Noraebang, alla scoperta del karaoke coreano

Cantare, si sa, fa bene alla salute. Il canto ha un effetto benefico sul fisico, sulla sfera emotiva e su quella sociale. Ne sanno qualcosa i coreani: maestri di kimchi, taekwondo e di noraebang, il karaoke coreano.

COSA SONO I NORAEBANG

Cantare in un noraebang è un’avventura da non perdere, quando si viaggia in Corea del Sud. Non si tratta di cantare sul palco di un bar davanti a degli sconosciuti: per i coreani il karaoke è un’esperienza da condividere con amici, colleghi di lavoro oppure da soli.

Con il noraebang (lo dice il nome stesso 노래방, che letteralmente significa “stanza – canzone”) si canta in una stanza privata per liberarsi dallo stress e trascorrere del tempo insieme divertendosi. E ci si diverte davvero. I coreani lo adorano e non c’è serata di svago con amici o colleghi che non preveda a un certo punto una tappa in un noraebang.

Foto di Daniel Sherman

TIPI DI NORAEBANG

Ci sono diversi tipi e dimensioni di noraebang: quelli più diffusi sono delle stanze piuttosto confortevoli arredate con divani, tavoli, schermo gigante, microfoni e tamburelli. Si noleggiano all’ora, spesso si può ordinare da mangiare, a volte sono anche arredati a tema e le luci psichedeliche effetto disco non mancano mai. Sono l’ideale quando si è in compagnia e serve spazio per ballare.
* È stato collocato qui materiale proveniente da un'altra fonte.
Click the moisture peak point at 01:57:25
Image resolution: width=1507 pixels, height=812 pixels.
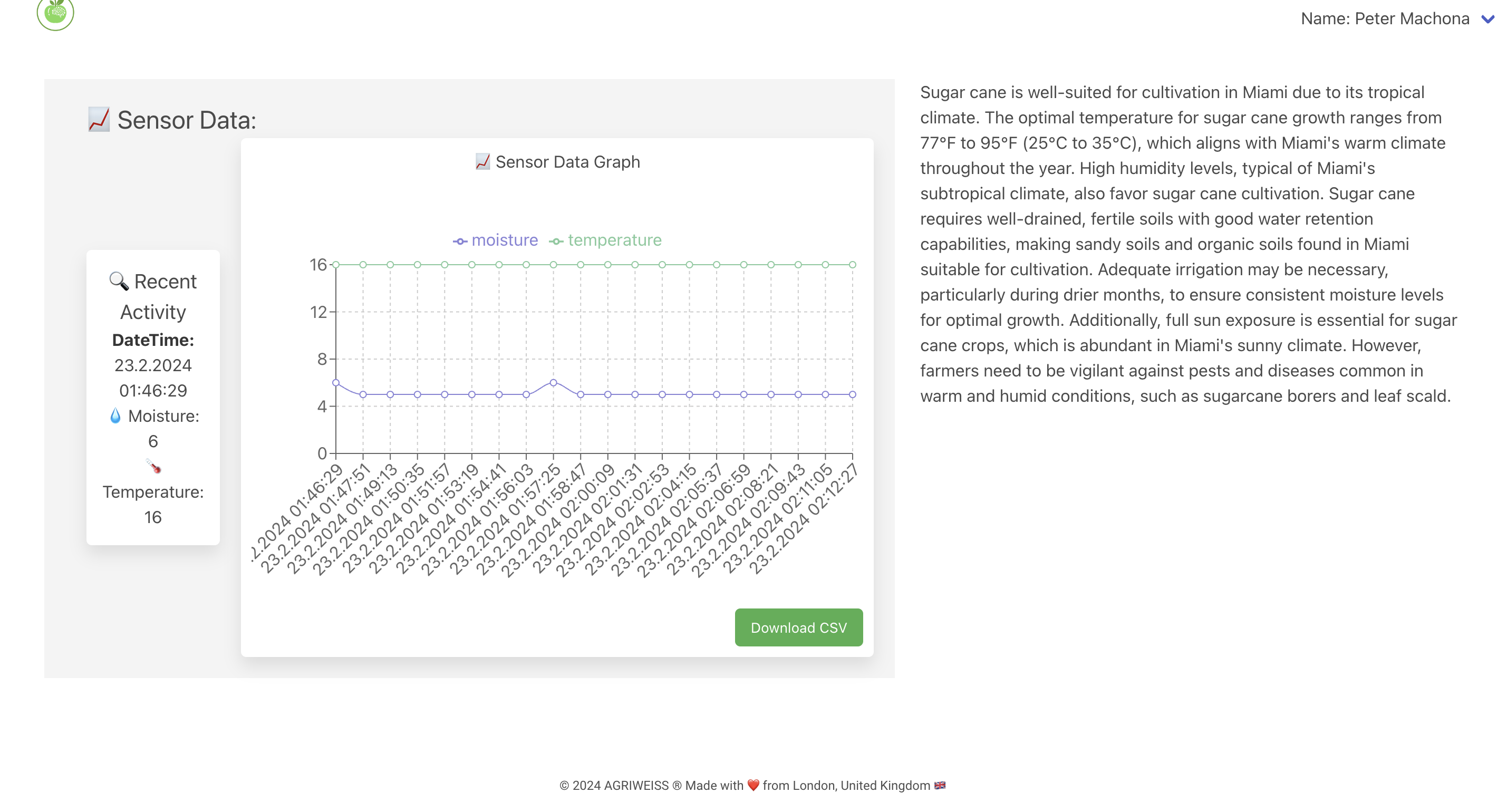point(554,383)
Se invece si è da soli, si vuole fare giusto una cantatina, un paio di canzoni dopo il lavoro prima di tornare a casa per liberare lo stress oppure per allenarsi in vista della prossima uscita con gli amici, l’ideale è un noraebang micro-stanza, una cabina in cui si può stare al massimo in due e si paga a canzone (di solito con un gettone si cantano un paio di hit).

Nelle grandi città ci sono noraebang in ogni isolato, nelle zone in cui la night life è più viva. Ce ne sono di diversi tipi, dai più cheap e basic a quelli più grandi, arredati in modo ricercato o con vista panoramica sulla città.
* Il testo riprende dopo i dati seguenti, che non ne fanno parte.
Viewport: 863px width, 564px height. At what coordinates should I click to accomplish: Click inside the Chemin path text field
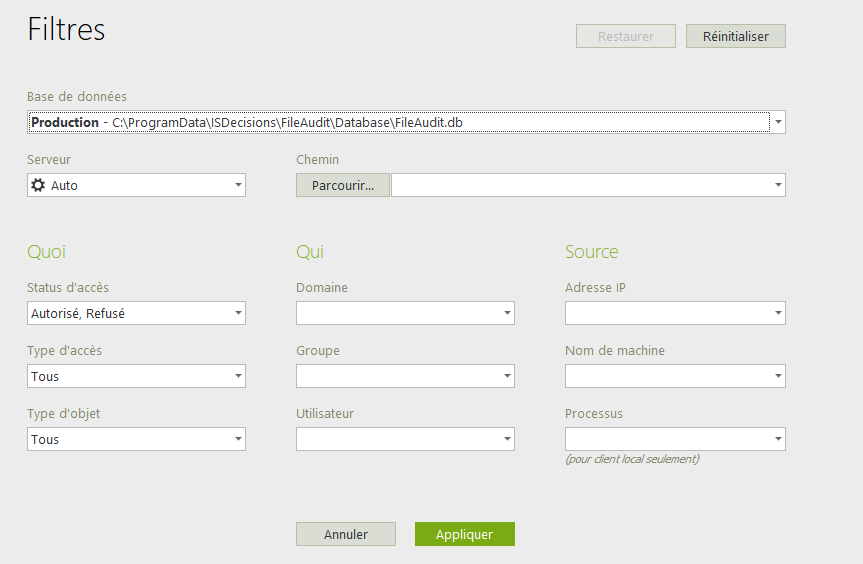click(580, 185)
Ingresso di un noraebang a Seoul

COME FUNZIONANO

Si sceglie il noraebang, si paga e via, non resta che selezionare il brano con cui esibirsi dal libro delle canzoni: il repertorio è vasto, la musica è per l’80% coreana, ma non mancano grandi classici internazionali. Dall’ultima hit dei BTS fino a Yellow Submarine, passando per canzoni tradizionali coreane e i Ramones.

Si seguono le parole che scorrono sullo schermo con sullo sfondo un video più o meno inerente alla canzone (a volte può essere quello ufficiale, ma molto spesso sono video totalmente casuali) e alla fine dell’esibizione si ottiene un punteggio, anche questo random. Non è facile capire i criteri per ottenere un high score. Ma non importa, non si va per competere.
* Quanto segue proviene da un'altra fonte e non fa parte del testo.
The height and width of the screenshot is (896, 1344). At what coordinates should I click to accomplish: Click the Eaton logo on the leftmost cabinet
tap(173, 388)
Anche i coreani più riservati si trasformano all’interno di un noraebang, urlando nel microfono e tamburellando all’impazzata. E non c’è nessuna inibizione a cantare davanti ai propri colleghi o al proprio capo, non importa essere intonati e cantare alla perfezione: quello che conta è stare insieme, divertirsi e liberarsi da un po’ di stress.

Quindi, se si va in compagnia, meglio ricordarsi di non monopolizzare il microfono anche se si canta come Freddie Mercury (impossibile in ogni caso), perché l’obiettivo è far partecipare e divertire tutti. E ci si riesce sempre.